*** Opening of Extract provided ***

Network degeneration and dysfunction in presymptomatic C9ORF72 expansion carriers

Suzee E Lee  1 Ana C Sias  1 Maria Luisa Mandelli  1 Jesse A Brown  1 Alainna B Brown  1 Anna M Khazenzon  2 Anna A Vidovszky  1 Theodore P Zanto  3 Anna M Karydas  1 Mochtar Pribadi  4 Deepika Dokuru  4 Giovanni Coppola  4 Dan H Geschwind  4 Rosa Rademakers  5 Maria Luisa Gorno-Tempini  1 Howard J Rosen  1 Bruce L Miller  1 William W Seeley  6
Affiliations

Network degeneration and dysfunction in presymptomatic C9ORF72 expansion carriers

Suzee E Lee et al. Neuroimage Clin. .

Abstract

Hexanucleotide repeat expansions in C9ORF72 are the most common known genetic cause of familial and sporadic frontotemporal dementia and amyotrophic lateral sclerosis. Previous work has shown that patients with behavioral variant frontotemporal dementia due to C9ORF72 show salience and sensorimotor network disruptions comparable to those seen in sporadic behavioral variant frontotemporal dementia, but it remains unknown how early in the lifespan these and other changes in brain structure and function arise. To gain insights into this question, we compared 15 presymptomatic carriers (age 43.7 ± 10.2 years, nine females) to matched healthy controls. We used voxel-based morphometry to assess gray matter, diffusion tensor imaging to interrogate white matter tracts, and task-free functional MRI to probe the salience, sensorimotor, default mode, and medial pulvinar thalamus-seeded networks. We further used a retrospective chart review to ascertain psychiatric histories in carriers and their non-carrier family members. Carriers showed normal cognition and behavior despite gray matter volume and brain connectivity deficits that were apparent as early as the fourth decade of life. Gray matter volume deficits were topographically similar though less severe than those in patients with behavioral variant frontotemporal dementia due to C9ORF72, with major foci in cingulate, insula, thalamus, and striatum. Reduced white matter integrity was found in the corpus callosum, cingulum bundles, corticospinal tracts, uncinate fasciculi and inferior longitudinal fasciculi. Intrinsic connectivity deficits were detected in all four networks but most prominent in salience and medial pulvinar thalamus-seeded networks. Carrier and control groups showed comparable relationships between imaging metrics and age, suggesting that deficits emerge during early adulthood. Carriers and non-carrier family members had comparable lifetime histories of psychiatric symptoms. Taken together, the findings suggest that presymptomatic C9ORF72 expansion carriers exhibit functionally compensated brain volume and connectivity deficits that are similar, though less severe, to those reported during the symptomatic phase. The early adulthood emergence of these deficits suggests that they represent aberrant network patterning during development, an early neurodegeneration prodrome, or both.

*** Close of Extract provided ***

• _Exercise 1_:
List every white matter tract in which the abstract on presymptomatic C9ORF72 expansion carriers reports reduced white matter integrity.
• _Exercise 2_:
Swap "Affiliations" for "Institutions" in the abstract on presymptomatic C9ORF72 expansion carriers, and give the part between "Suzee E Lee  1" and "Neuroimage Clin. .", inclusive, with that change.
• _Exercise 3_:
Using the abstract on presymptomatic C9ORF72 expansion carriers, say whether each statement agrees with it: (a) The carriers showed abnormal cognition and behavior. (b) Intrinsic connectivity deficits were most prominent in the salience and medial pulvinar thalamus-seeded networks. (c) Nine of the 15 presymptomatic carriers were female.

*** Opening of Records provided ***

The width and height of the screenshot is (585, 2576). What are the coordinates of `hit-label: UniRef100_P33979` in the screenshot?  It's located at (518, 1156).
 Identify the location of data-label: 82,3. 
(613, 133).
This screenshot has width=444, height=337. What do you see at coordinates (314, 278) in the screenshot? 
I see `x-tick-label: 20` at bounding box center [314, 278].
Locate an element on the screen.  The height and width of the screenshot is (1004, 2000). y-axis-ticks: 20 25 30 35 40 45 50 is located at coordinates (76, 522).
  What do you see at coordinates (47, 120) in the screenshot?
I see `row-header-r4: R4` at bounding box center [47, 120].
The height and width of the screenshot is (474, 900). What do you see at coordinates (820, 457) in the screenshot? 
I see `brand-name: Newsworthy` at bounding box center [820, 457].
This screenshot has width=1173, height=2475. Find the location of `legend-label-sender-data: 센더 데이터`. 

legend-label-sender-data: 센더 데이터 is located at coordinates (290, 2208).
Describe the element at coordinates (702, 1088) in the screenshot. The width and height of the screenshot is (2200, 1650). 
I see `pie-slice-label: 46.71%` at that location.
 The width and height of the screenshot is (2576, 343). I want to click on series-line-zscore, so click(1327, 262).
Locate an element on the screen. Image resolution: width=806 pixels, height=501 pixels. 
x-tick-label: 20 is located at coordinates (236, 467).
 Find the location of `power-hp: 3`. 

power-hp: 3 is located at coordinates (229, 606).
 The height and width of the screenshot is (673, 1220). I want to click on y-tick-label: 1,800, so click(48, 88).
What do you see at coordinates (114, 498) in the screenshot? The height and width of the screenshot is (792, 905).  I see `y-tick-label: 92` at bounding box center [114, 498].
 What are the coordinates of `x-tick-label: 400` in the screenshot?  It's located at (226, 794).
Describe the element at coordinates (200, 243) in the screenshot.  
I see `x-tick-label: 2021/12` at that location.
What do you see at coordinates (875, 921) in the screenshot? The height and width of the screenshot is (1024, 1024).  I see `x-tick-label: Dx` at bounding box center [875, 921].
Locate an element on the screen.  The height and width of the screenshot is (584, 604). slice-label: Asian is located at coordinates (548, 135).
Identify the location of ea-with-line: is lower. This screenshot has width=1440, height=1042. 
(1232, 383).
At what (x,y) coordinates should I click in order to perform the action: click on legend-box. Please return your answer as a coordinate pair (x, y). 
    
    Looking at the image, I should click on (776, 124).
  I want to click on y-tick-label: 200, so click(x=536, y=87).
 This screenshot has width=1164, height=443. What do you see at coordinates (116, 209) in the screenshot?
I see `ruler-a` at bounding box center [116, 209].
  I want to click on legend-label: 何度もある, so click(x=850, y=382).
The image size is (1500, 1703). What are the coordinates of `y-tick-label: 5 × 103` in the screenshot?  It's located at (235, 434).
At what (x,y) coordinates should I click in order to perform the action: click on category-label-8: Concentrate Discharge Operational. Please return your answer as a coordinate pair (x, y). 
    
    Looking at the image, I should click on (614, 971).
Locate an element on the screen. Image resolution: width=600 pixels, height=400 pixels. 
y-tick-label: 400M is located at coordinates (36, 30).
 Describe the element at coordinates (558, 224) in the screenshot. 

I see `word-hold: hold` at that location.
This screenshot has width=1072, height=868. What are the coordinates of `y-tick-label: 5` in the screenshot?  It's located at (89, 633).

*** Close of Records provided ***

• _Answer box 1_:
corpus callosum
cingulum bundles
corticospinal tracts
uncinate fasciculi
inferior longitudinal fasciculi

• _Answer box 2_:
Suzee E Lee  1 Ana C Sias  1 Maria Luisa Mandelli  1 Jesse A Brown  1 Alainna B Brown  1 Anna M Khazenzon  2 Anna A Vidovszky  1 Theodore P Zanto  3 Anna M Karydas  1 Mochtar Pribadi  4 Deepika Dokuru  4 Giovanni Coppola  4 Dan H Geschwind  4 Rosa Rademakers  5 Maria Luisa Gorno-Tempini  1 Howard J Rosen  1 Bruce L Miller  1 William W Seeley  6
Institutions

Network degeneration and dysfunction in presymptomatic C9ORF72 expansion carriers

Suzee E Lee et al. Neuroimage Clin. .

• _Answer box 3_:
(a) No: "Carriers showed normal cognition and behavior"
(b) Yes: "Intrinsic connectivity deficits were detected in all four networks but most prominent in salience and medial pulvinar thalamus-seeded networks"
(c) Yes: "we compared 15 presymptomatic carriers (age 43.7 ± 10.2 years, nine females)"